Count how many lines in the listing below contain the string "coordinates", with case counting. Reply with the number only.

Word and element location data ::
========================

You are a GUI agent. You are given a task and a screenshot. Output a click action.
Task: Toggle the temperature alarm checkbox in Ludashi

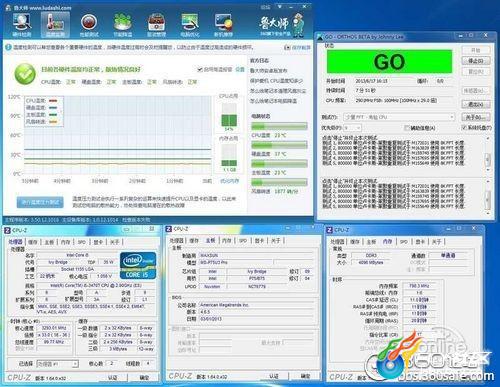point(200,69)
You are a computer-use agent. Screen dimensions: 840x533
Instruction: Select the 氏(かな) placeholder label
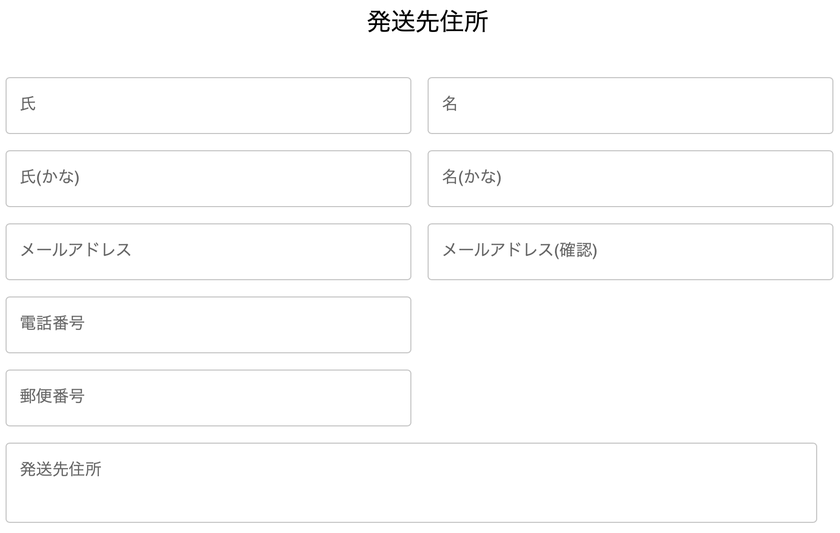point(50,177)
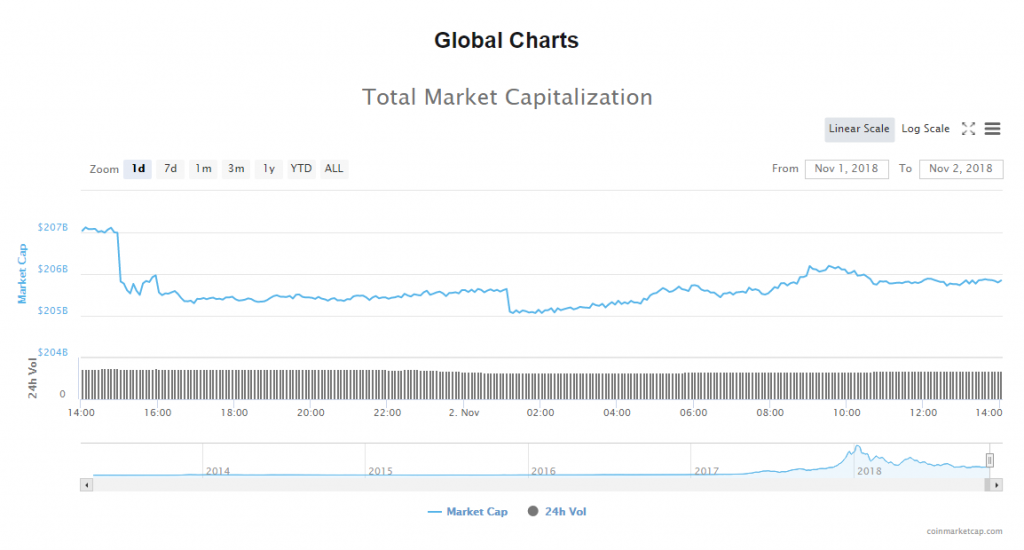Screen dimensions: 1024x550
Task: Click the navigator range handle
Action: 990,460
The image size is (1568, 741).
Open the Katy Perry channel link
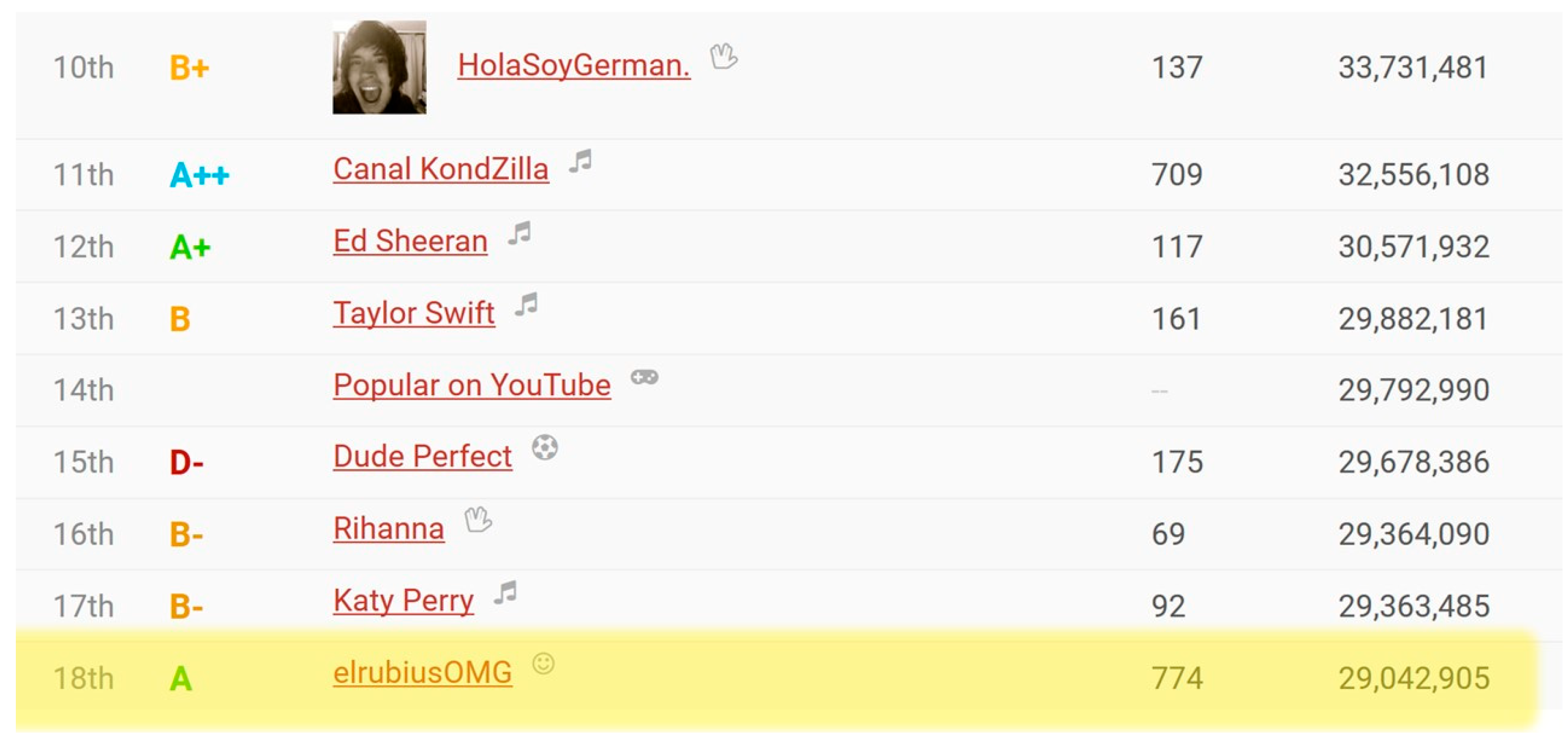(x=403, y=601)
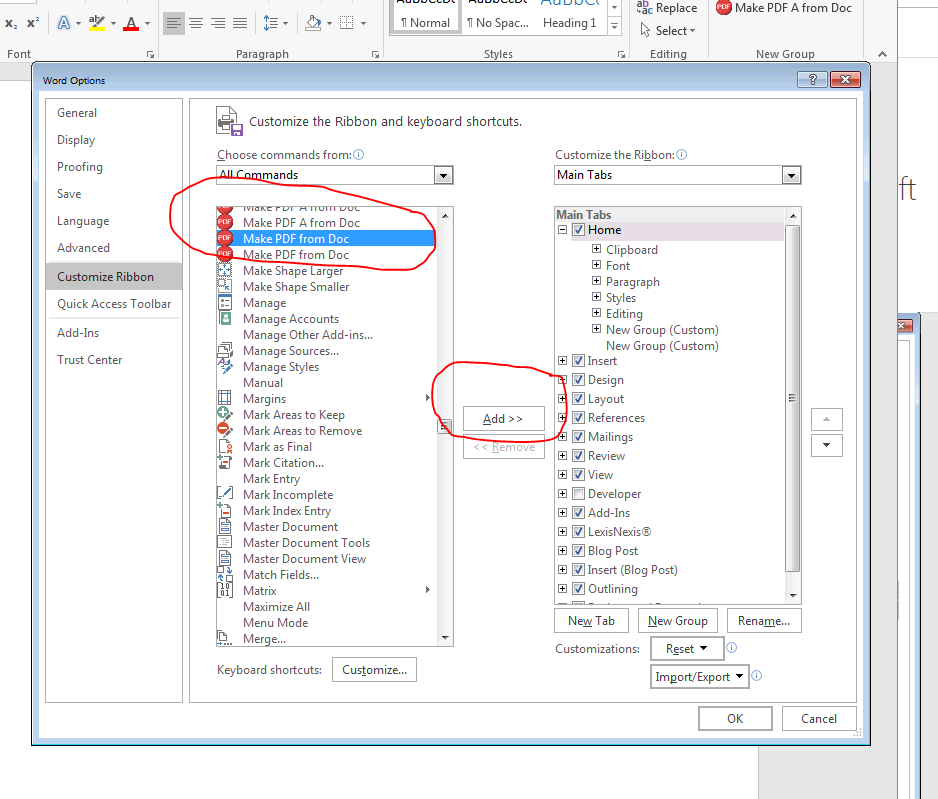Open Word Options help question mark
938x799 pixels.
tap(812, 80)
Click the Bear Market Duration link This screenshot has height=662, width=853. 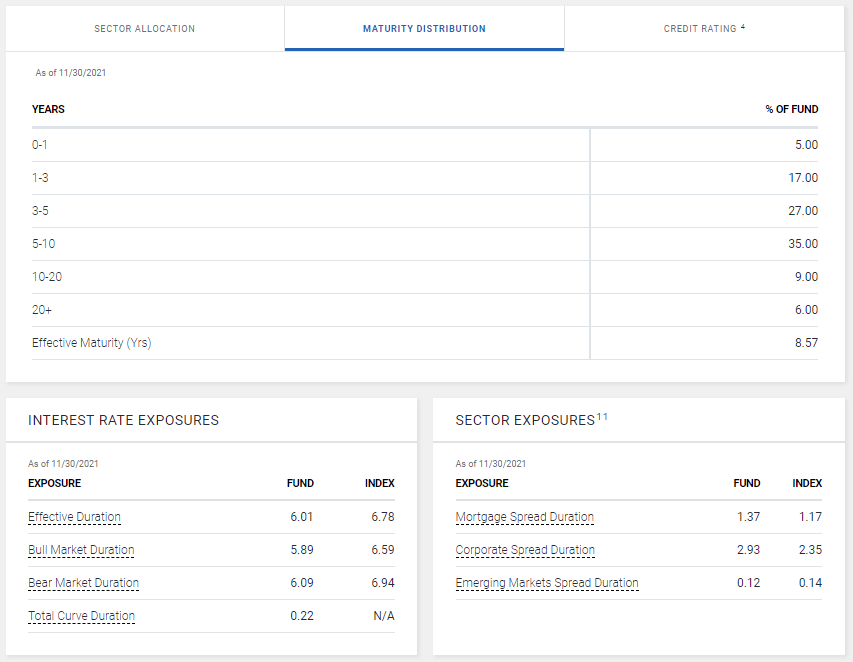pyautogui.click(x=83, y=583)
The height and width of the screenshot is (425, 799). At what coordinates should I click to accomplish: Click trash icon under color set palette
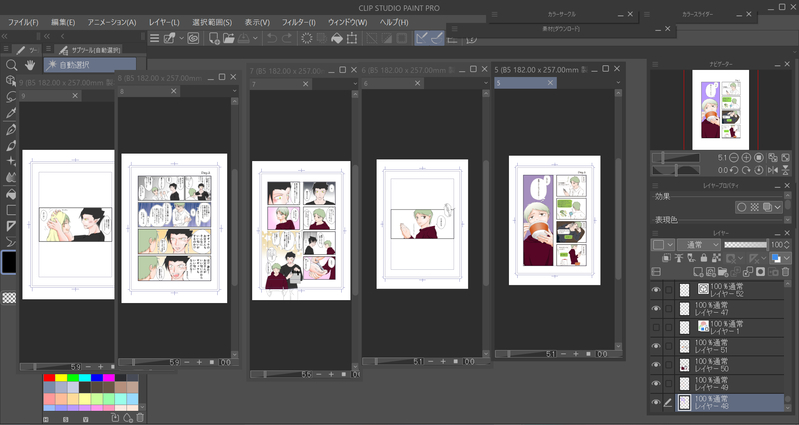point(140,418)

========================

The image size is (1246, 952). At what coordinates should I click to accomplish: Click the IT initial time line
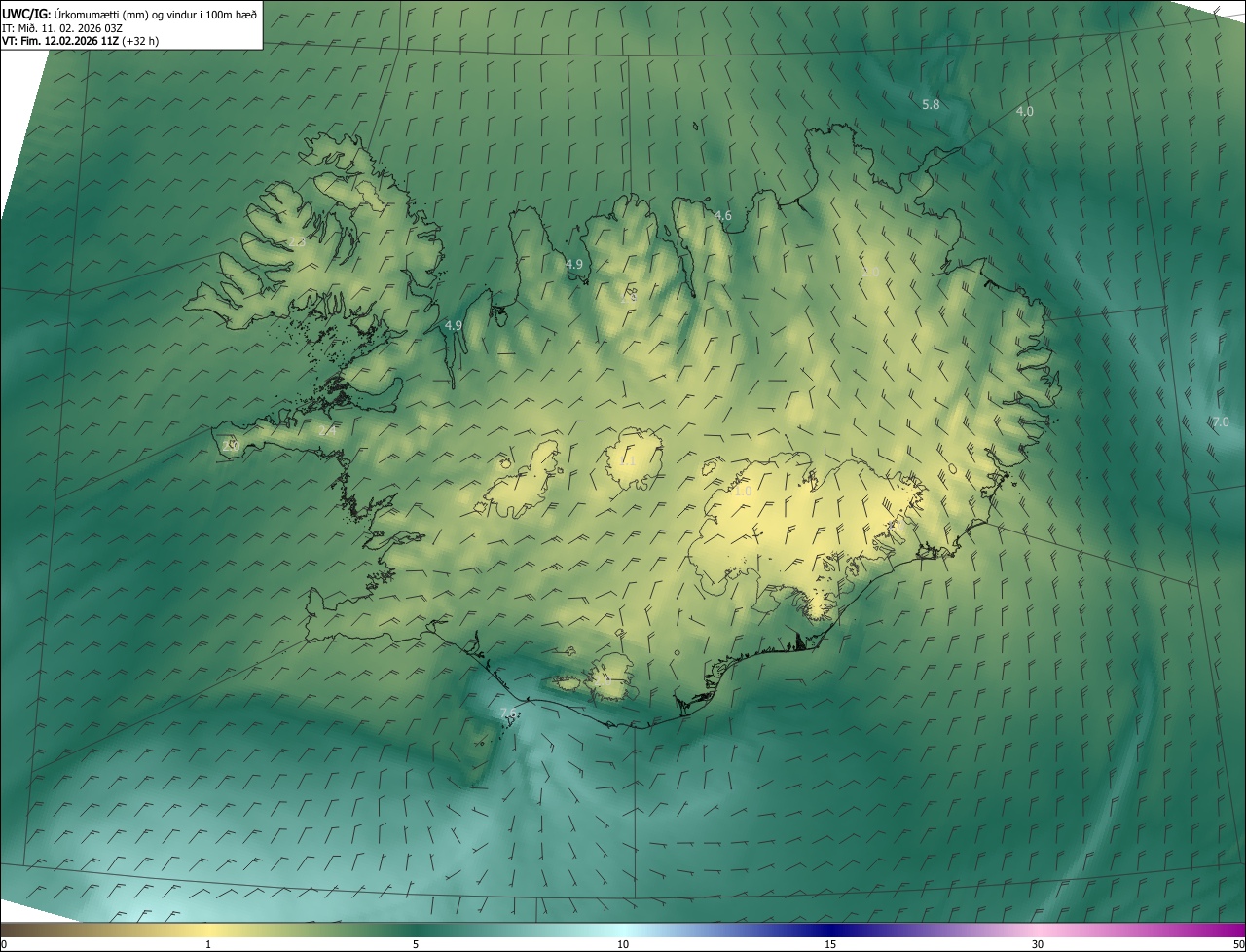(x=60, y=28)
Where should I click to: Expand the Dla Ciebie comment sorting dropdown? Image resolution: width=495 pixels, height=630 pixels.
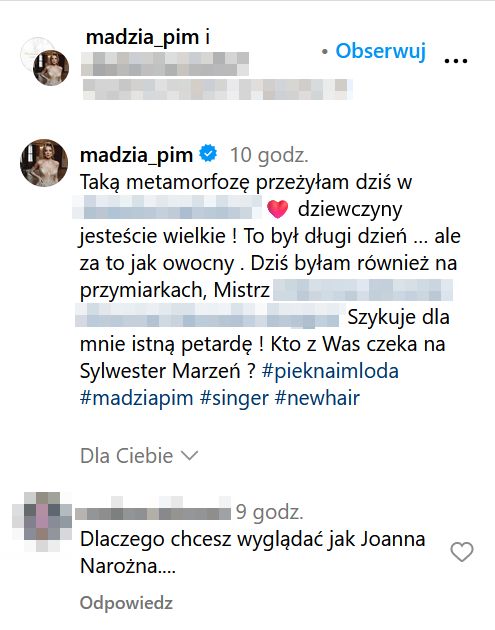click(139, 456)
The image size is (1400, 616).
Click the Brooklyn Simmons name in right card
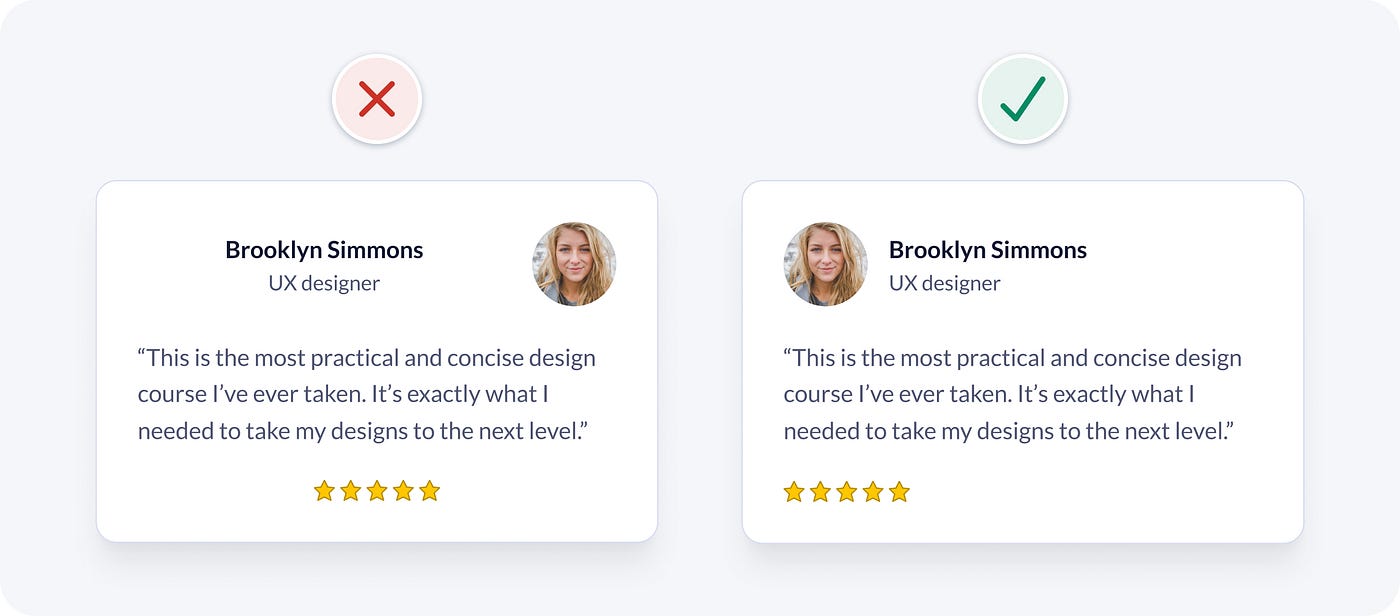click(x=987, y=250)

========================

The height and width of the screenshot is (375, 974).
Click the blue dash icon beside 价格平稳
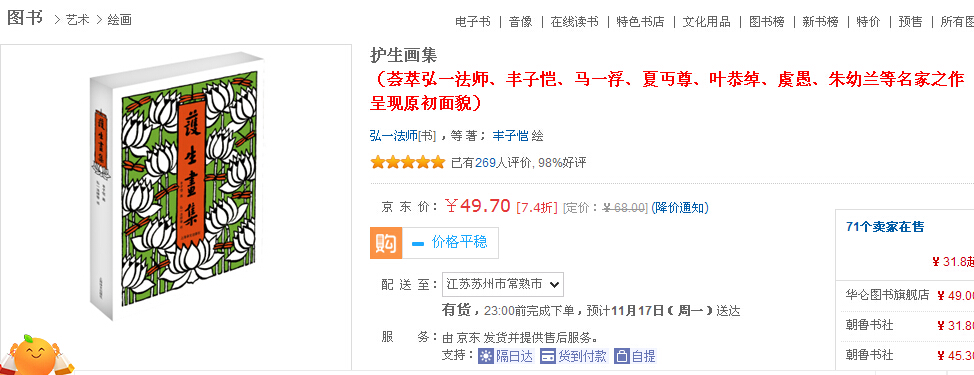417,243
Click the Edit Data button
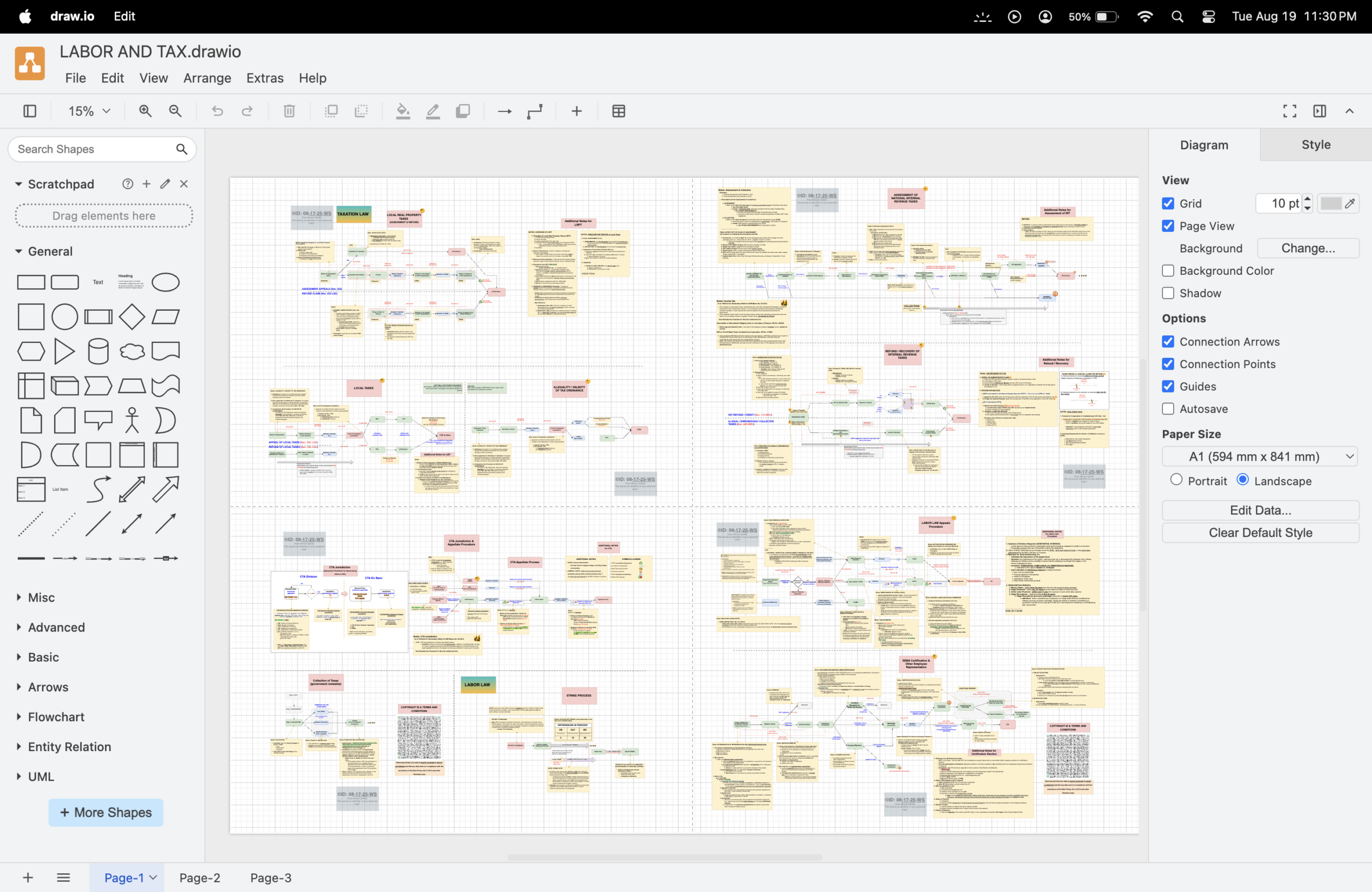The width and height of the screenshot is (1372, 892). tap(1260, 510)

========================

Written response :: 2